M: È indubbio che si tratti di scelte lontane dallo star system, cosa non facile all’interno dell’industria cinematografica. In Francia c’è maggior disponibilità a venire incontro a chi fa queste scelte coraggiose, oppure hai trovato ostacoli alla realizzazione dei suoi progetti?

 

C: In Francia c’è una diversità di produzioni tale che, accanto a quella dei grandi budget, coesiste quella che opera per pubblici più ristretti, all’interno di un sistema industriale che contrasta la barbarie del mercato.
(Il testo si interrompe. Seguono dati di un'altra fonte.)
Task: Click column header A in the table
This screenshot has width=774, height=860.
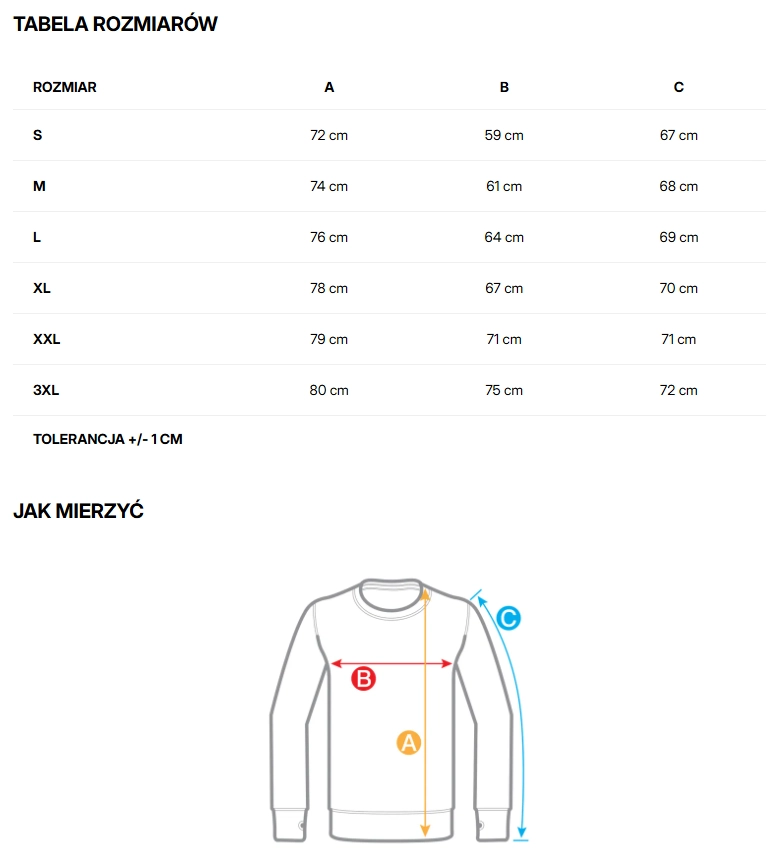Action: [x=329, y=87]
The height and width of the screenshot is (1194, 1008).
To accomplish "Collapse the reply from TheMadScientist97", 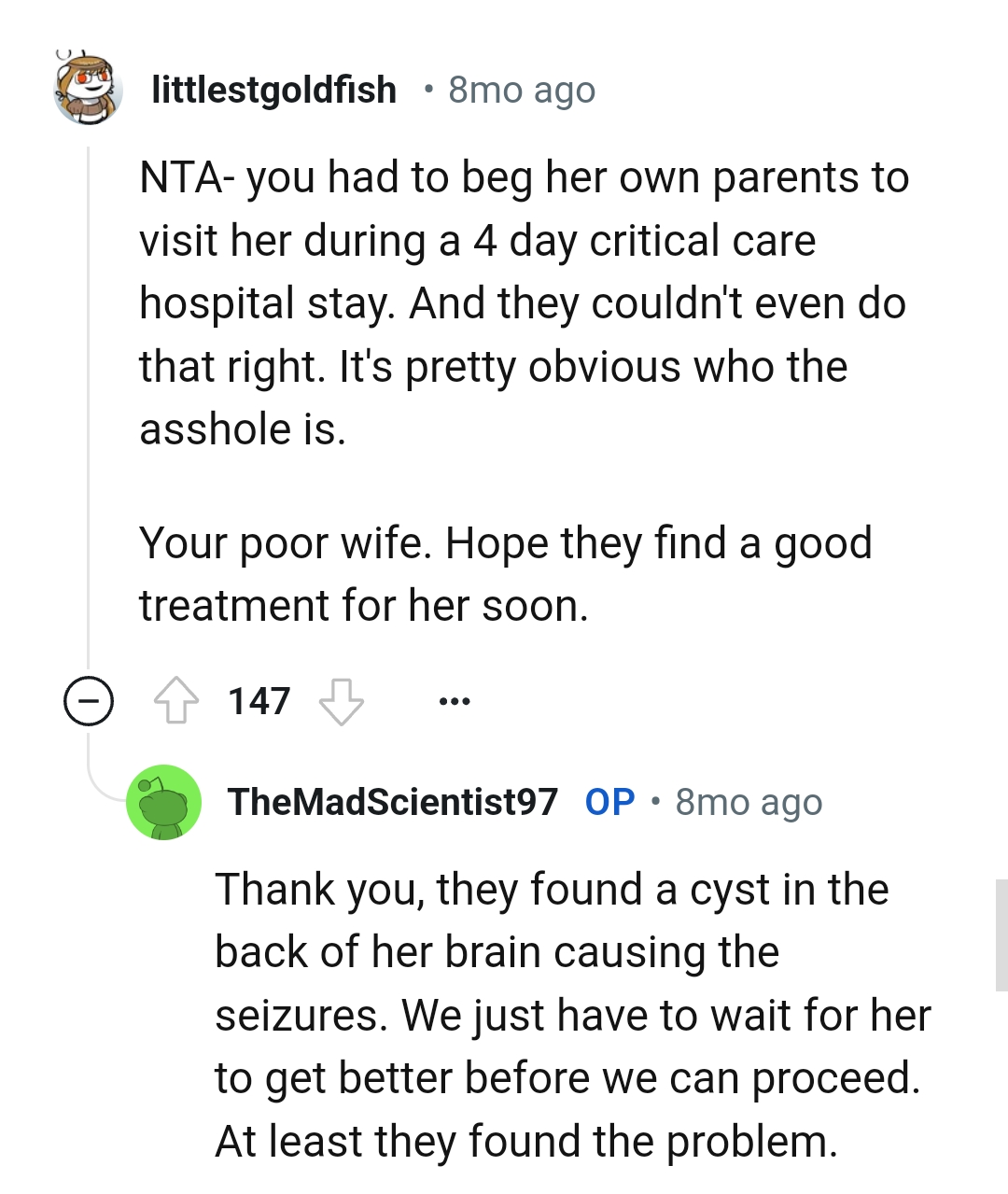I will coord(163,803).
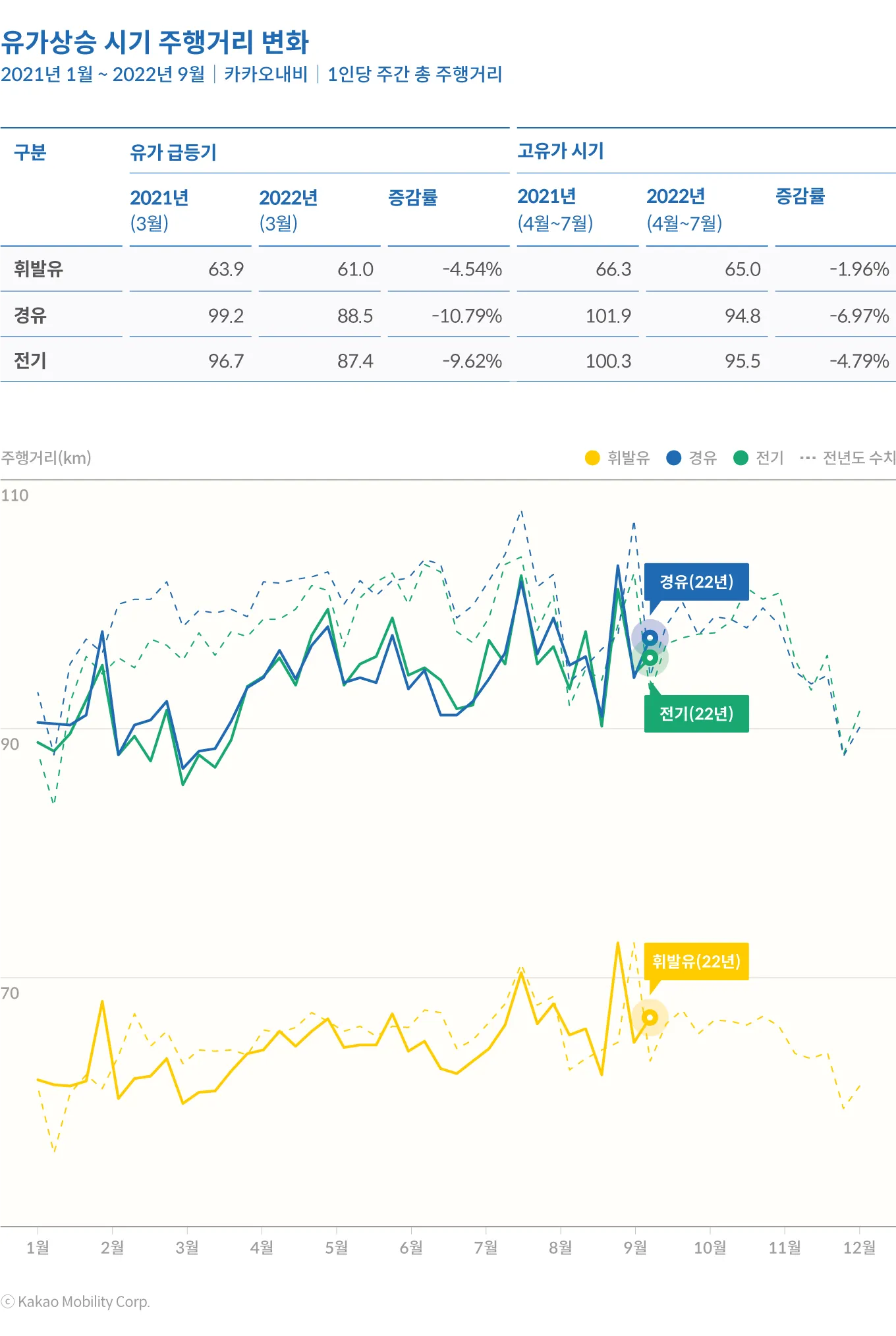Click the 경유 -10.79% change cell
The width and height of the screenshot is (896, 1336).
pyautogui.click(x=466, y=316)
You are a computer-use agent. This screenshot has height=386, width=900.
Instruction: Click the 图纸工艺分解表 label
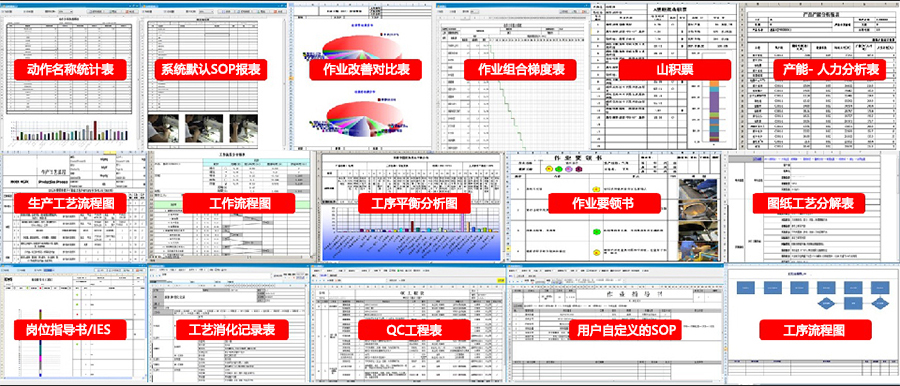click(810, 203)
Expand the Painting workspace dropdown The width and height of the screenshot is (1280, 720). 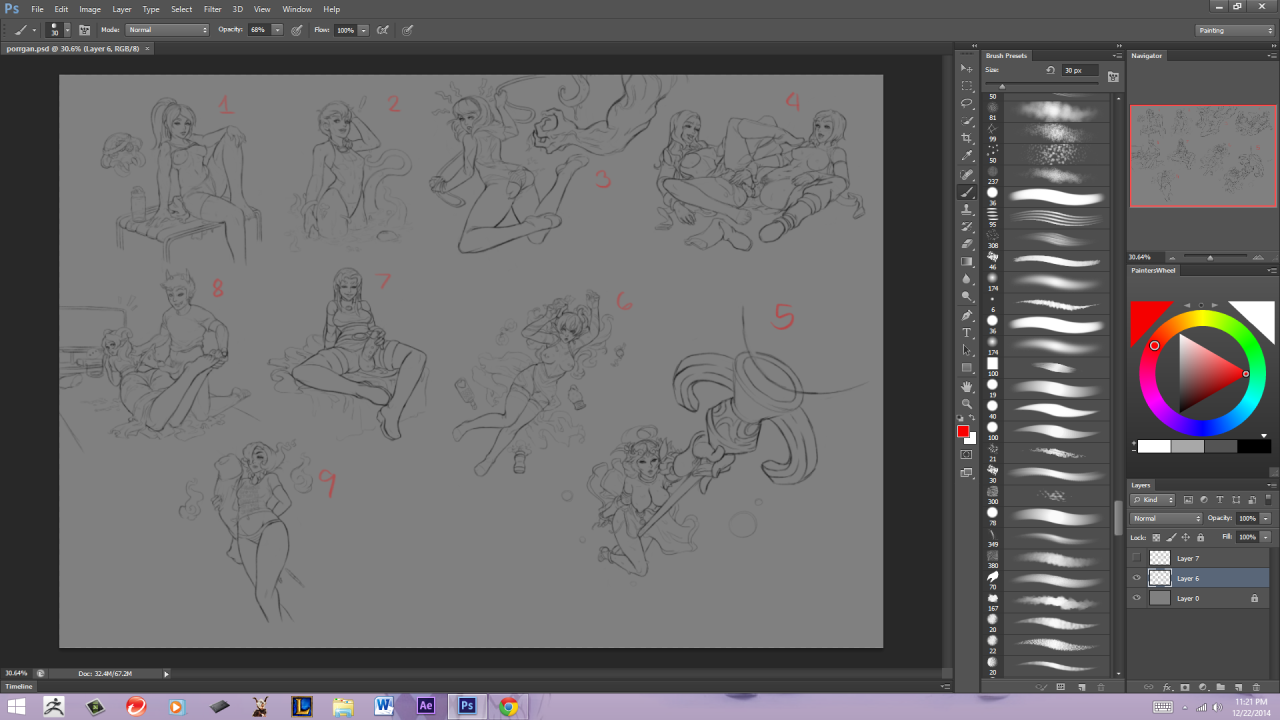click(1236, 30)
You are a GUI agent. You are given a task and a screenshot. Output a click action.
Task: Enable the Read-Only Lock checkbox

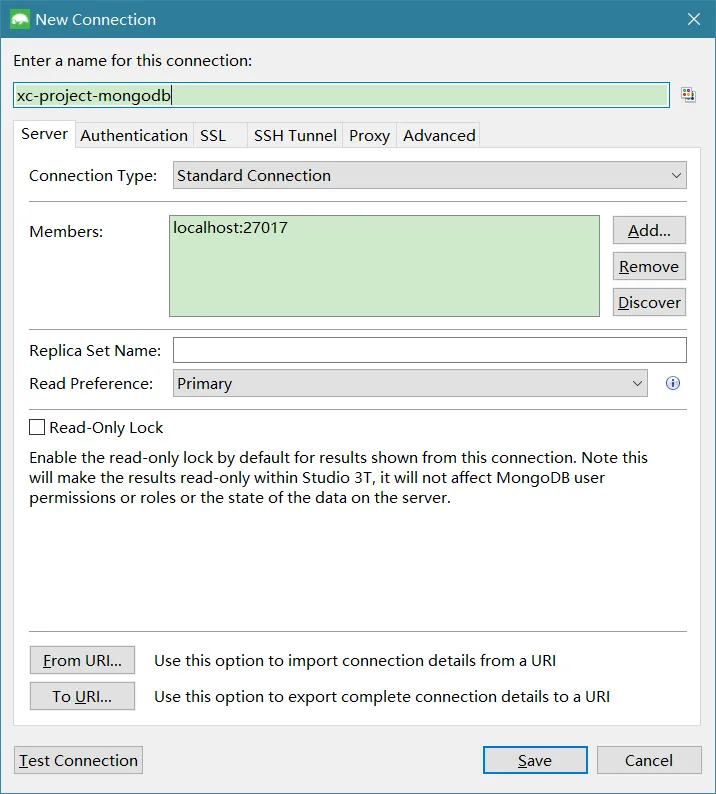tap(37, 427)
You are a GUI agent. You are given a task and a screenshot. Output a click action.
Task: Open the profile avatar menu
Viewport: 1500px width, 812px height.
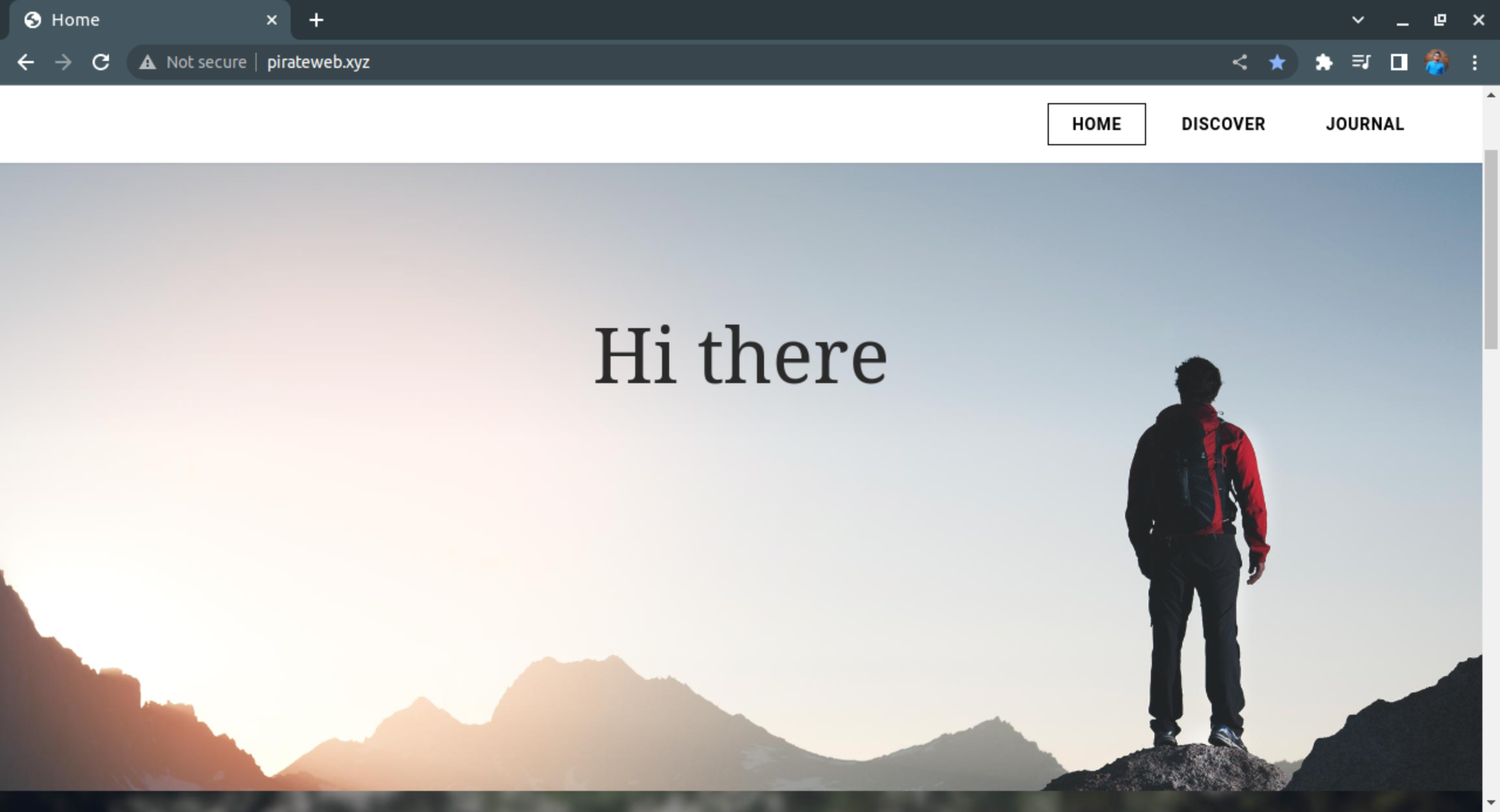1436,62
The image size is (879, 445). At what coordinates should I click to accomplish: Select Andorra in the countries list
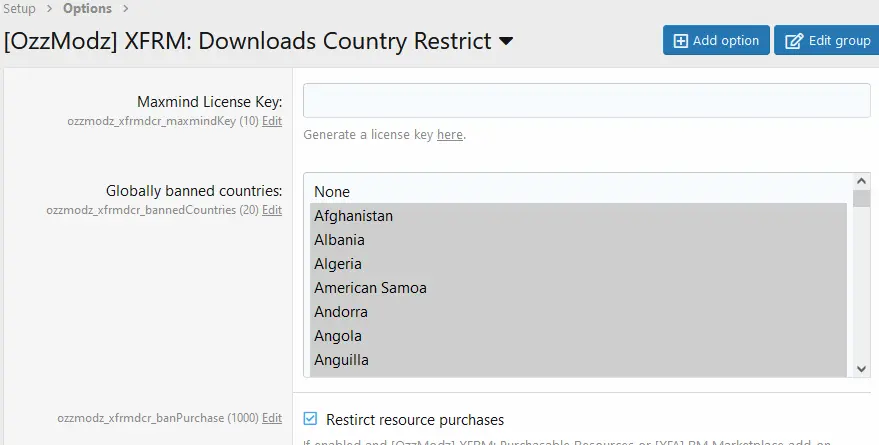tap(340, 312)
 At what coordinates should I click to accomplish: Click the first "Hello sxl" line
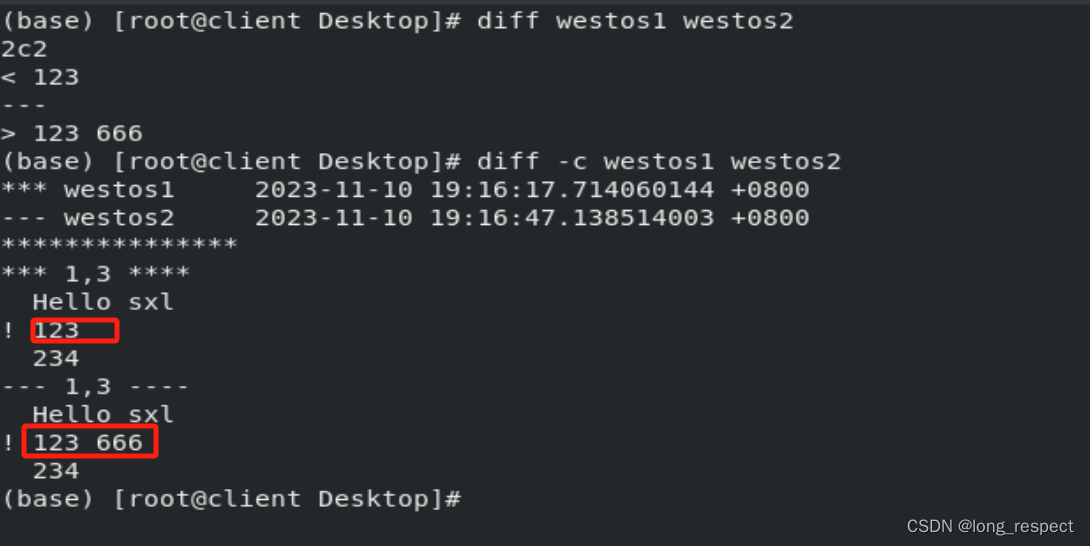pos(103,301)
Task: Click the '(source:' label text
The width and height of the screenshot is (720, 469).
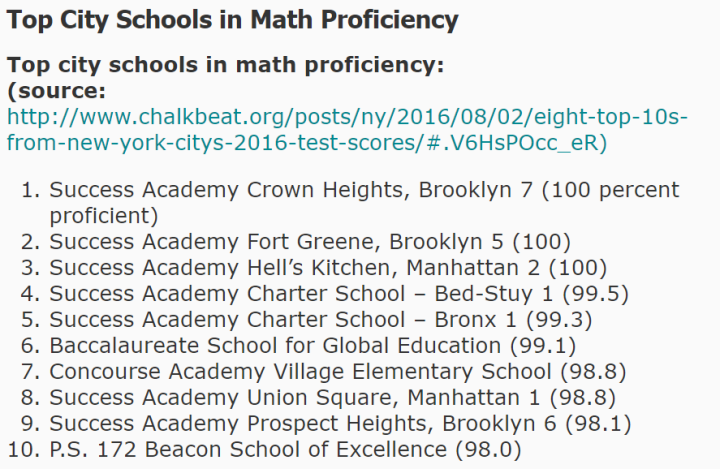Action: 56,92
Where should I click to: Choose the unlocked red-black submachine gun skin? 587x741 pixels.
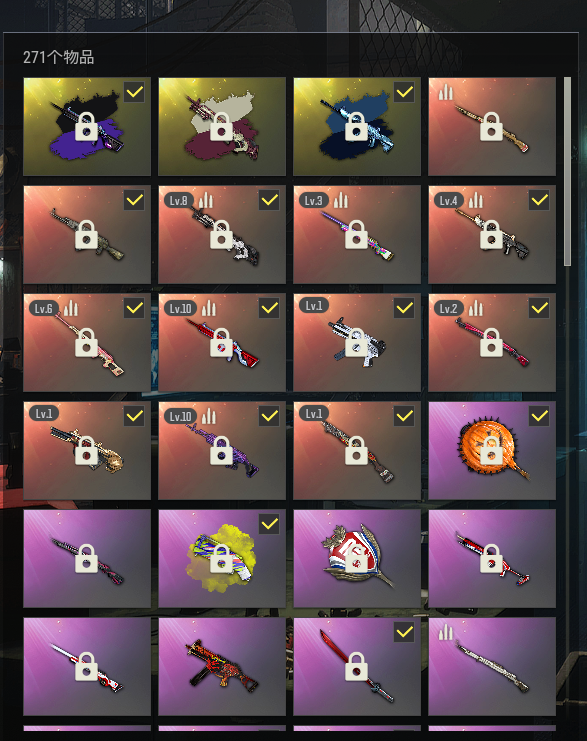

Risorse umane è stato prodotto per la televisione, poi è uscito sul grande schermo, nonostante mi si dicesse che la gente, dopo aver lavorato tutta la settimana, non aveva voglia di infilarsi in un cinema nel week-end a vedere un film che parlasse ancora di lavoro.

 

M:Questo vuol dire che avete la possibilità di produrre più cose, complice anche il fatto che la società francese ha un’ampia varietà di ambienti sociali, e di conseguenza uno sguardo più ampio diretto alla società?

 

L: La produzione francese è davvero molto estesa e varia, e negli ultimi anni si è concentrata spesso sul sociale. Il cinema deve farsi riflesso della società, e in quanto tale è obbligato a raccontarla.

 

M: Rispetto al cinema italiano, direbbe che quello francese è meno ideologico?

 

C: Ho sempre poca fiducia e molta diffidenza verso il termine “ideologia”, perché credo limiti la complessità dei temi che intendo trattare: a me interessa mettere al centro delle mie storie l’uomo con le sue contraddizioni, stretto fra le sue e le altrui verità.

 

M: Venendo al suo ultimo film, Foxfire, ancora una volta interpretato da giovani attrici non professioniste, cos’ha la portata a mettere in immagini il romanzo di Joyce Carol Oates da cui è tratto?

 

C:Nel libro ho ritrovato tutti i temi che privilegio, cioè come si reagisce alla violenza, come si forma un gruppo, come nasce un ideale e come questo si scontra con la società. Ma soprattutto, c’è la nascita di una coscienza politica, in questo caso femminista, che si sviluppa attraverso molteplici direzioni nella società e che contribuisce alla costruzione di un pensiero. Non mi fa certo sentire a disagio scrivere di donne, anzi, era già successo con Verso il sud. Do loro piena fiducia, affido loro le mie ipotesi che sono sempre pronto a mettere in discussione.

 

M: Ipotesi di un cineasta pessimista, non è così?

 

C: Mi considero pessimista, perché ritengo che ci sia un determinismo sociale più forte dei nostri sforzi, e le persone che lottano per i propri obbiettivi prima o poi si scontrano con la realtà. Importante, però, è che ci siano un’azione ed un cammino per tentare di raggiungere il proprio scopo, perché anche se non lo si raggiunge, solo il fatto di averci provato, di aver lottato, è sufficiente a potersi dire e sentire vivi.